= Rancho Buena Vista (Soberanes) =

Spanish land grant in California

Rancho Buena Vista was a 8446 acre Spanish land concession in the Salinas Valley, in present day Monterey County, California given in 1795 to Jose Maria Soberanes and Joaquin Castro. The grant was just south of Spreckels.

==History==
José Maria Soberanes (1753-1803) was only 16 when he accompanied the Portola expedition to San Francisco Bay in 1769. Soberanes married Maria Josefa Castro (1759-1822) and retired from the military in 1795, and with his father-in-law, Joaquin Ysidro de Castro, received Rancho Buena Vista. Soberanes died in 1803 and his widow Maria Josefa Soberanes moved to Monterey with her sons Feliciano Soberanes (1788-1868) and Mariano Soberanes (1794-1859). Rancho Buena Vista was abandoned.

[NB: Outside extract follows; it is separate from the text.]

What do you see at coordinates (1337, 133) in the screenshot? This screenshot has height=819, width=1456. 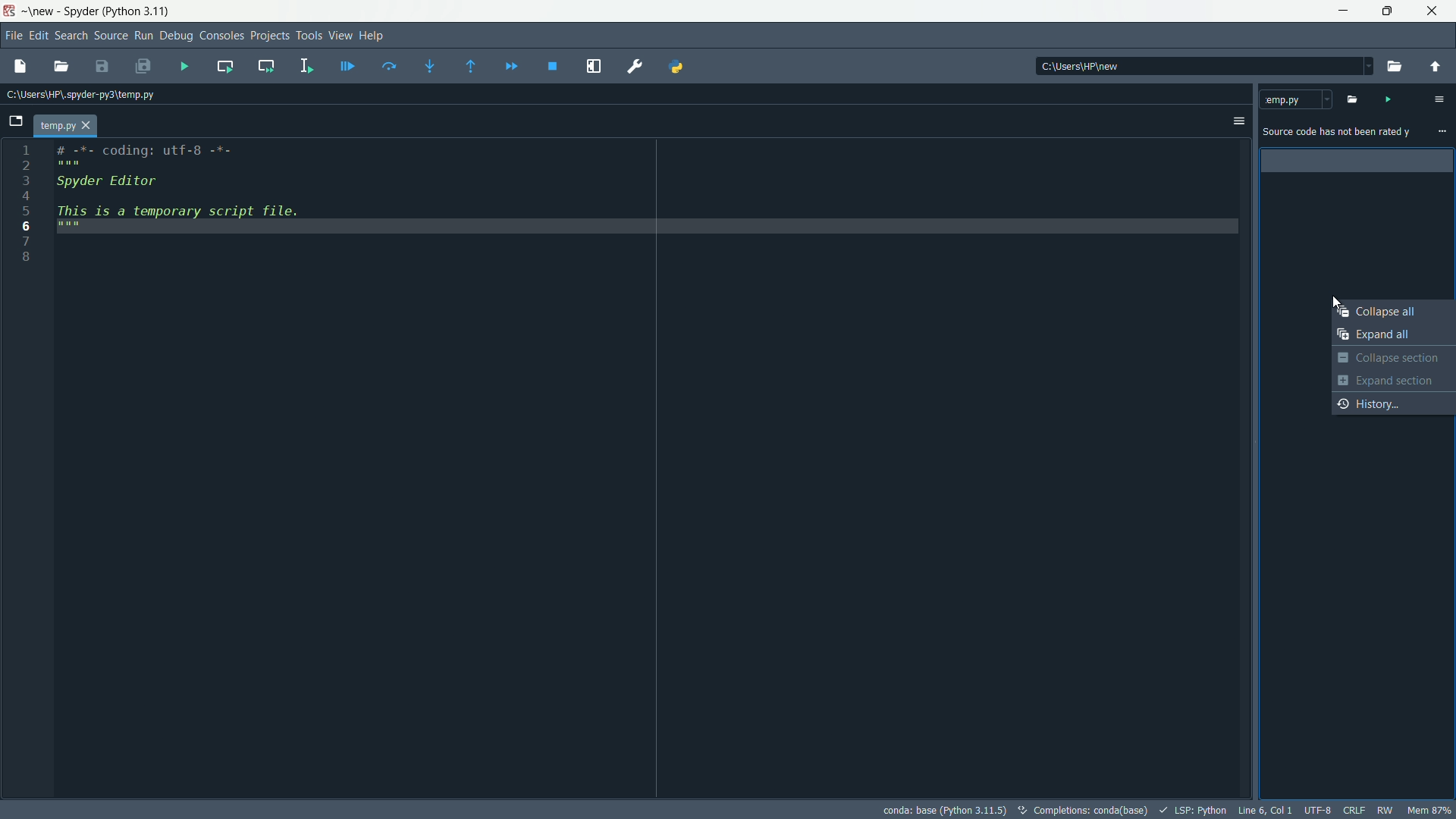 I see `source code has not been rated yet.` at bounding box center [1337, 133].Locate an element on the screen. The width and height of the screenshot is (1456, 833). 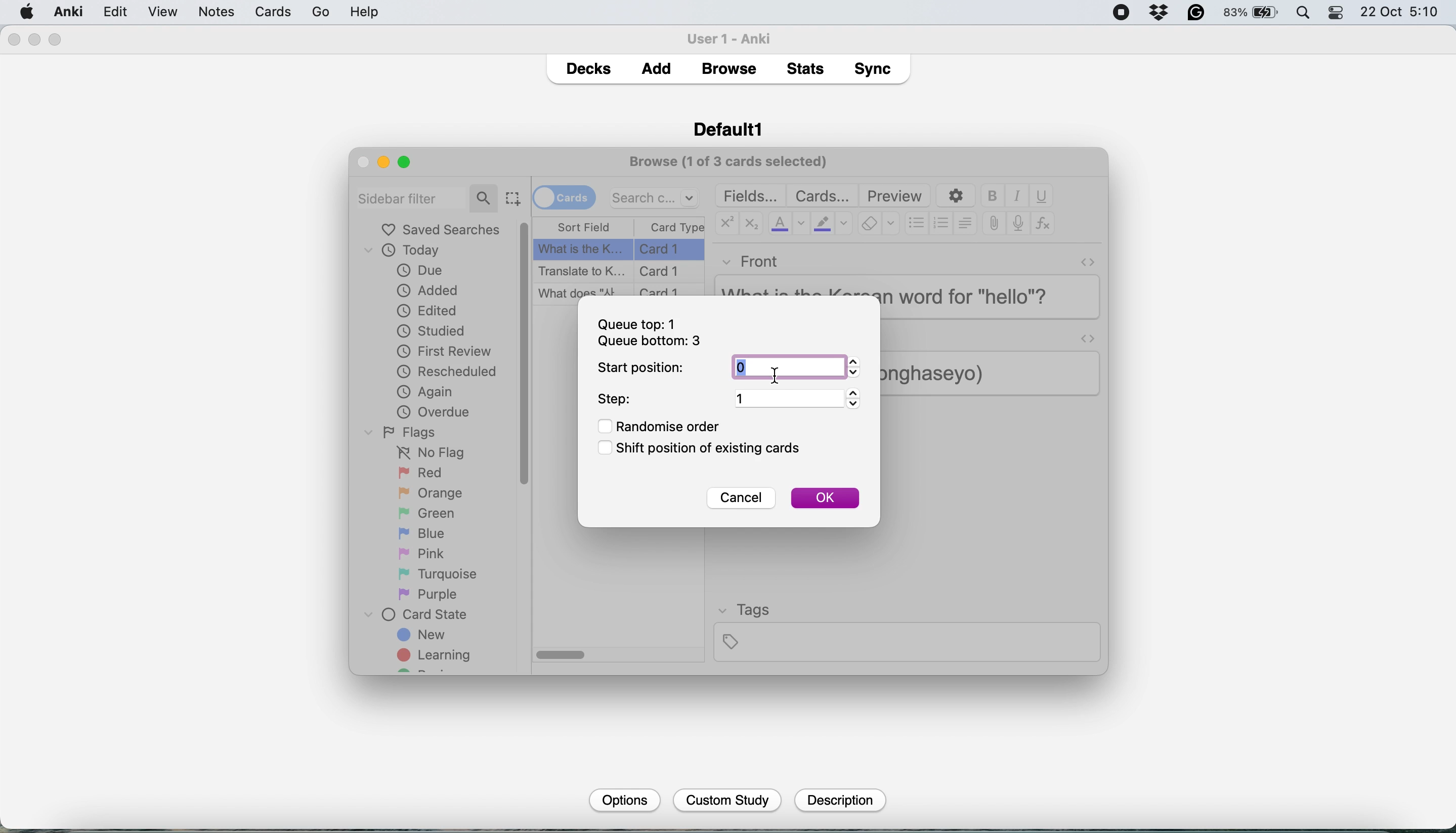
step: is located at coordinates (617, 399).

The rancho was regranted José Mariano Estrada and his son, José Santiago Estrada, by Governor Pablo Vicente de Solá in 1822. José Mariano Estrada (1784-), a Lieutenant of Mexican Artillery, came to California with his brother, José Raimundo Estrada (1784-), in 1797 with José Joaquín de Arrillaga. Mariano Estrada was the grantee of the two square league Rancho Buena Vista in 1822, and the two square league Rancho Llano de Buena Vista in 1823. Mariano Estrada married Maria Isabel Argüello who was the daughter of José Darío Argüello. Their son, José Ramón Estrada (1811-1845), was the grantee of Rancho El Toro and Rancho San Simeon. Another son, Julian Estrada (1813 – 1871), was the grantee of Rancho Santa Rosa. A daughter, Josefa Estrada, married Rafael Gomez (1784-1838), grantee of Rancho Tularcitos.

With the cession of California to the United States following the Mexican-American War, the 1848 Treaty of Guadalupe Hidalgo provided that the land grants would be honored. As required by the Land Act of 1851, a claim for Rancho Buena Vista was filed with the Public Land Commission in 1852, and the grant was patented to José Santiago Estrada in 1869.

In 1872, Hiram Corey leased the Buena Vista ranch of 7772 acre keeping 450 to 500 cows on the ranch. In 1891, he purchased 1630 acre of the ranch, renaming the property the Rancho Las Palmas.

==Historic sites of the Rancho==
- Soberanes Adobe. José Estrada, who built this adobe in 1830, sold the property to Feliciano Soberanes (son of José Maria Soberanes). The adobe was the home of the Soberanes family from 1860 until 1922, when William O'Donnell acquired the property. The site is now registered as California Historical Landmark #712.
- Rancho Las Palmas. 1891 house of Hiram Corey, one of Monterey County's most successful stock farmers of the late 19th century. Also noted for its exemplary Queen Anne style in a rural setting.